In deze beschikking van de Rechtbank Oost-Brabant, gedateerd 13 november 2015, is het wrakingsverzoek van de verzoeker afgewezen. De verzoeker had de rechter, mr. A.H.L. Roosmale Nepveu, gewraakt in de procedure met zaaknummer C/01/297962 / KG ZA 15-539. De verzoeker stelde dat de rechter niet onbevooroordeeld was en dat hij zich niet serieus genomen voelde tijdens de zitting van 12 oktober 2015. Hij voerde aan dat de rechter zijn pleidooi bagatelliseerde en dat er sprake was van schijn van partijdigheid. De rechter had echter aangegeven dat zijn kritische opmerkingen niet duidden op partijdigheid, maar op een poging om de feiten helder te krijgen in het kort geding.

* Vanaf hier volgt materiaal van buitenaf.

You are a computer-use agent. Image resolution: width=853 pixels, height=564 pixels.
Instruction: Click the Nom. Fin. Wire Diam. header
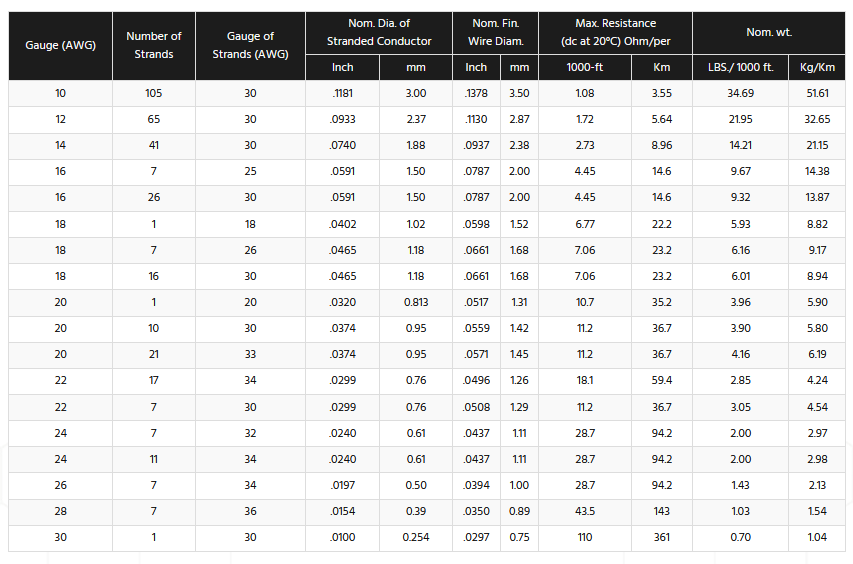[x=495, y=32]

De rechtbank heeft in haar beoordeling vastgesteld dat de rechter uit hoofde van zijn aanstelling vermoed wordt onpartijdig te zijn, tenzij er uitzonderlijke omstandigheden zijn die dit tegenspreken. De rechtbank concludeerde dat de opmerkingen van de rechter, hoewel door de verzoeker als vervelend ervaren, niet voldoende waren om te concluderen dat er sprake was van een (objectiveerbare) schijn van partijdigheid. De rechtbank oordeelde dat de aangevoerde feiten geen grond vormden voor wraking en wees het verzoek af.
De beslissing werd genomen door de voorzitter, mr. A.G.A.M. van de Ven, en de leden mr. J.A. Bik en mr. J. van der Weij, en werd openbaar uitgesproken in aanwezigheid van de griffier.